Dann der Zusammenbruch. Mein Mann und ich haben uns einen Abend in der Oper gegönnt. Ein Handy klingelt - mein Handy klingelt. Maria ruft an: „Bei uns brennt es! Die Polizei ist da. Sie sagen Max hat das Feuer gelegt!“
Er streitet alles ab. Nachbarn bestätigen, sie haben ihn gesehen. Er hat eine Lagerhalle voll mit Antiquitäten fast in Brand gesetzt. Ein bisschen gezündelt, Feuer außer Kontrolle geraten , abgehauen. Wir packen seine Sachen und bringen ihn ein weiteres mal in die Kinderpsychiatrie.
Maria besucht mittlerweile das Gymnasium. Ich war dagegen. Aber sie wollte unbedingt. „Lass sie, sie hat so wenig Chancen im Leben gehabt, gib ihr diese jetzt“, denke ich mir und stimme zu. Schulstress Teil Zwei beginnt. Jede Stunde muss ich mit ihr nachbereiten, weil sie im Unterricht nicht mitkommt. Lernpläne, Karteikästen, Hausaufgabenkontrolle, Schulranzen durchsuchen nach versteckten Aufgaben, Proben, Exen – und wieder vergammelte Brote. Wut, Tränen, Beschimpfungen. Wir halten durch bis zur siebten Klasse. Erst da gibt sie auf. Es fällt ihr sehr schwer. Sie lässt ihre einzige „Freundin“ zurück.
Freunde sind rar bei unseren Kindern. Sie werden geschnitten, gehänselt, verstoßen. Ihr Heimkinder, Zigeuner. Ihr habt ja gar keine „richtigen“ Eltern! Kindergeburtstage ohne Kinder. Einladungen doch niemand kommt. Keiner sagt ab. Aussage des Rektors der Grundschule: „Da haben Sie sich was ins Haus geholt, die lügen und klauen alle, das ist genetisch bedingt. Flucht. Wir besorgen uns eine Dienstwohnung in München für die Wochenenden. Endlich wieder Luft. Abtauchen in die Anonymität. Max ist mittlerweile wieder bei uns. Die Kinder lernen Weltoffenheit kennen, spielen mit griechischen und afrikanischen Kindern im Hirschgarten.
Die nächste harmonische Phase: Der selbe Kreislauf. Harmonie - mehr Vertrauen - Kontrollen lockern - Chaos. Und was für eins!

◆ Aufgaben
- a) Bis zu welcher Klasse hält Maria laut dem Bericht über Maria und Max auf dem Gymnasium durch?
- b) Führe den Bericht über Maria und Max im Anschluss an seinen letzten Satz weiter.

◆ Gespeicherte Daten
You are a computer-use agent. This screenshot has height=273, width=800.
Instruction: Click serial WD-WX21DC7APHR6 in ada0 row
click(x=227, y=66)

◆ Lösungen nach Aufgaben
- a) Bis zur siebten Klasse.

- b)
Max wurde vom Kaufhausdetektiv beim Klauen geschnappt. Er besucht mittlerweile die Realschule. Statt an der Bushaltestelle auf den Bus zu warten ging er klauen. Und Maria erpresste ihn. „Entweder du klaust für mich mit, oder ich verrate dich!“
Der berühmte Boden ist weggezogen. Angst. Was soll werden? Wir schaffen es nicht! Ernsthafte Überlegungen aufzugeben.
Wieder einmal.
Den Stress beenden. Ein ruhiges und beschauliches Leben führen, ohne Kinder. Wir machen weiter.
Wieder einmal.
Es finden sich noch Reserven. Wir finden Erklärungen für sein Verhalten. Absetzung des Ritalins, Stress in der Klasse, Stress mit einem Lehrer, zu wenig Zeit für ihn, zu viel Zeit für Maria. Er wechselt die Schule, besucht nun eine andere Realschule. Maria geht mittlerweile in die achte Klasse der Hauptschule. Sie ist Klassenbeste. Beide fühlen sich wohl in den Schulen. Für uns eine große Erleichterung. Sie haben auch im Dorf Freunde gefunden. Auch Pflegekinder und ein paar andere „Außenseiter“.
Es bleibt anstrengend. Wir müssen immer auf der Hut sein. Das Misstrauen bleibt. Aber der Graben zwischen Misstrauen und Vertrauen ist nicht mehr so groß. Wir erleben sehr intensive Momente mit den Kindern. Gute Phasen und schlechte Phasen gibt es nicht mehr. Es gibt schöne Momente und nicht schöne Momente. Aber die Gesamtsituation ist zufriedenstellend. Wir sind eine Familie geworden.
Sieben Jahre sind sie jetzt bei uns. Max ist zwölf und Maria vierzehn. Geschwister – lebhaft und wild, hübsch und gepflegt, hilfsbereit und mitfühlend, freundlich und höflich, mit immer mehr Vertrauen und einem Zuhause.